We often turn to the book of Psalms as a place of comfort, and the opening Psalm says this: Blessed is the man who does not walk in the council of the wicked or stand in the way of sinners or sit in the way of mockers. But his delight is in the Law of the Lord, and on His law, he meditates day and night. He is like a tree planted by streams water, and it yields its fruit in season, and who's leaf does not wither. Everything he does prospers. Not so the wicked. They are like chaff that the wind blows away, therefore the wicked will not stand in the judgement nor sinners with the assembly. For the Lord watches over the way of the righteous, but the way of the wicked will perish.

When you look at that verse, He is like a tree planted by streams water, and it yields its fruit in season; many of you who were taught and led under coach, are like that fruit.

Psalm 13, the family asked me to read: it starts off asking: How long, O Lord, will you forget me? Forever? How long will you hide your face from me? How long must I wrestle with my thoughts and every day have sorrow in my heart? How long will my enemy triumph over me? Look on me and answer O Lord, my God. Give light to my eyes or I will sleep in death.

Supplied information »

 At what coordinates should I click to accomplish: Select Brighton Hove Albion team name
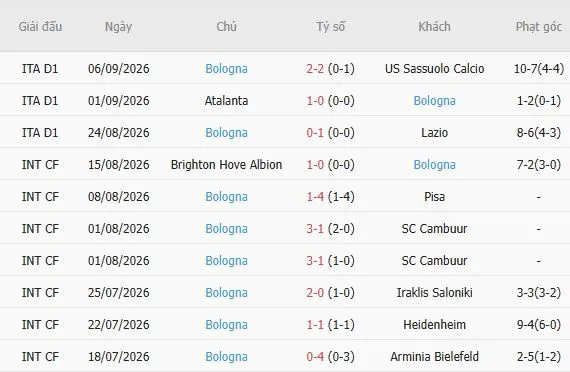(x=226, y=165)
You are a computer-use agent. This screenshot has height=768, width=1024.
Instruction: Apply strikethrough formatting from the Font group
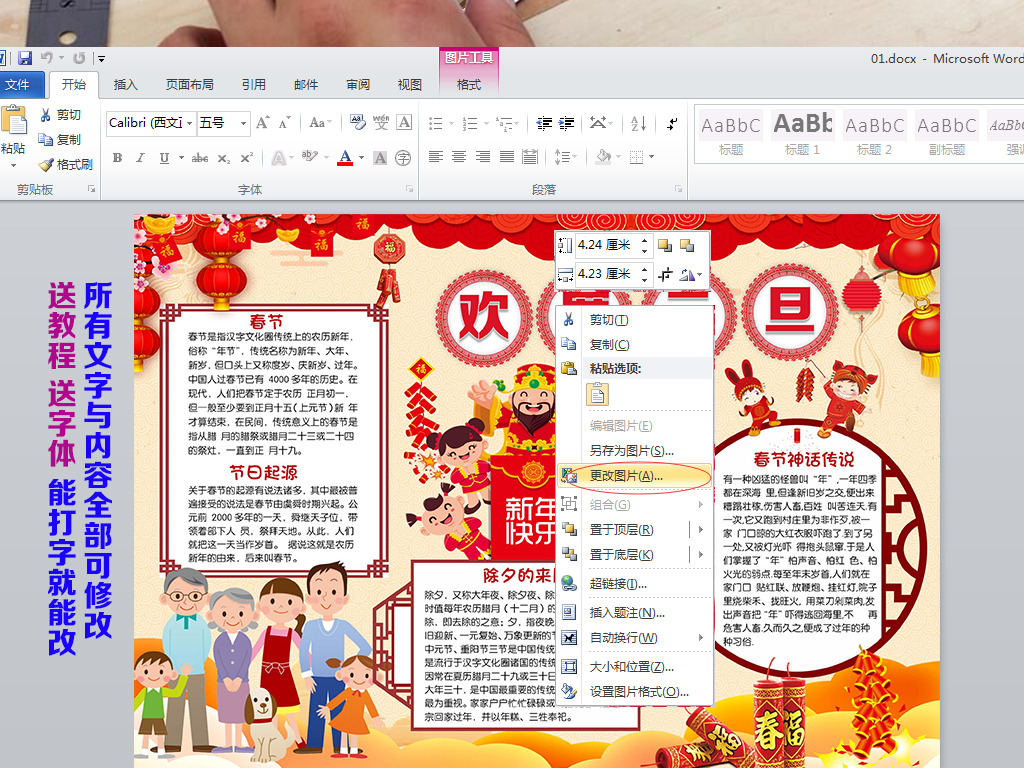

Direction A »
In the Psalms passage, which Psalm did the family ask the speaker to read?
Direction B »
Decide whether each statement agrees with the Psalms passage, answering yes or no and quoting the deciding words: (i) The opening Psalm compares the wicked to chaff. (ii) Psalm 13 opens with the question "How long, O Lord, will you forget me?" (iii) In the opening Psalm, the blessed man meditates on the Law of the Lord only in the morning.
Direction C »
Give a continuation of the Psalms passage, beginning after its last sentence.

Task output A »
Psalm 13.

Task output B »
(i) Yes: "They are like chaff that the wind blows away"
(ii) Yes: "it starts off asking: How long, O Lord, will you forget me?"
(iii) No: "on His law, he meditates day and night"

Task output C »
My enemy will say "I have overcome him," and my foes will rejoice in my fall. But I trust in your unfailing love, and my heart rejoices in your salvation. I will sing to the Lord, for he has been good to me."

I think especially those last two verses is what Ed Thomas would say.

You cannot look to the book of Psalms for comfort without turning to Psalm 23. Many of you know it by heart. You learned it when you were little kids, but let me read it to you and remind you of the comfort David talks of there. It says: The Lord is my Shepherd, I shall not be in want. He makes me lie down in green pastures and lie down beside quiet waters, where he restores my soul. He guides me in the paths of righteousness for his namesake, and even though I walk through the valley of the shadow of death, I shall fear no evil. For you are with me. Your rod and your staff they comfort me. You prepare a table for me in the presence of my enemies. You anoint my head with oil. My cup overflows. Surely, Goodness and Love shall follow me all the days of my life, and I will dwell in the House of the Lord forever."

That house of the Lord that David talks about, Jesus comforts his disciples with in John 14, just before he is to be betrayed, crucified, died, and resurrected from the dead. Just before that, he comforts his disciples, for he told them he'd have to go away, but he will come again. And this is what he says: "Do not let your hearts be troubled. Trust in God and trust also in me. My Father's house has many rooms. If it were not so, I would have told you. I am going to prepare a place for you. And if I go and prepare a place for you, I will come back, and I will take you to be with me, so you may be where I am. You know the way to the place I'm going. Thomas said 'We don't know where you are going. How could we know the way?' Jesus said 'I am the Way and the Truth and the Life. No one comes to the Father, except through me.'"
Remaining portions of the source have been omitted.